149. A referida apólice tinha como vigência o período compreendido entre 18 de Junho de 2010 e até 17 de Junho de 2011.
150. Nos termos da referida apólice, apenas se encontram cobertos os sinistros decorrentes da actividade transitária da Chamada GP, tal como definida nas condições gerais e particulares daquele documento.
151. A cobertura intitulada de “responsabilidade profissional”, prevista na Secção 6 das coberturas da mencionada apólice tem como capital máximo seguro a quantia de €250.000 por cada ocorrência, sempre dedutível da franquia contratada, a cargo da Chamada GP, equivalente a €800 sobre o valor da reclamação em cada ocorrência [condições particulares da apólice, secção 6, p. 4 – fls. 310 dos autos].
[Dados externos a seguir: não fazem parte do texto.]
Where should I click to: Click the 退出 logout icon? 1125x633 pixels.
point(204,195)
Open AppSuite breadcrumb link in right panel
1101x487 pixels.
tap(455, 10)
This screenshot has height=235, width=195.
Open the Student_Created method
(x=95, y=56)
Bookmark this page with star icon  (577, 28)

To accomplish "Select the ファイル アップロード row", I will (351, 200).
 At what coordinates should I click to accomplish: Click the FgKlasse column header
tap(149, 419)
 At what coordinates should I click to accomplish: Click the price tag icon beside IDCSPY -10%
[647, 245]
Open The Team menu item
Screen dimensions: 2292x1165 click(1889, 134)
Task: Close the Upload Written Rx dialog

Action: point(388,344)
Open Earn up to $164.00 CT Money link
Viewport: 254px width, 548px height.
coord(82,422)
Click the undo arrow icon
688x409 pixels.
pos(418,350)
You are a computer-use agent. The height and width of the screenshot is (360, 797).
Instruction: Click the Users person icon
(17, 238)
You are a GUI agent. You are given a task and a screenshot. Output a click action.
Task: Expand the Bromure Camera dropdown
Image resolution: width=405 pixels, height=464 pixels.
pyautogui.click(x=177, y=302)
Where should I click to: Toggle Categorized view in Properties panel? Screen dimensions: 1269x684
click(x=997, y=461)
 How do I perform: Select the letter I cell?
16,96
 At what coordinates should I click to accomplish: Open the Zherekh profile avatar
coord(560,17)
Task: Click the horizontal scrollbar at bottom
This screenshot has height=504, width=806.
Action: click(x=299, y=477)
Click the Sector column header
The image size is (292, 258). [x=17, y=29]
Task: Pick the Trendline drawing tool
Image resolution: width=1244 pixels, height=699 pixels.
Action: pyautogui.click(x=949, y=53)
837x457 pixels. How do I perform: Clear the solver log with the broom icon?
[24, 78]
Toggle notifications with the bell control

152. Nos termos da Secção 6 das coberturas da apólice em apreço não se encontram cobertas as reclamações efectuadas um ano após o término da vigência do contrato de seguro [condições gerais da apólice, Secção 6, p. 25, exclusões (d) – fls. 331 dos autos].
153. A Chamada Catlin nada acordou com Autora e Ré para além de que não participou nas negociações que estas estabeleceram tendo em vista a deslocação das mercadorias em causa nos autos.
154. A Chamada Catlin desconhecia o valor, peso, forma de embalagem e acondicionamento das referidas mercadorias.
155. À data da sua citação para os presentes autos, nenhuma reclamação ou participação foi apresentada à Chamada Catlin pela Chamada GP.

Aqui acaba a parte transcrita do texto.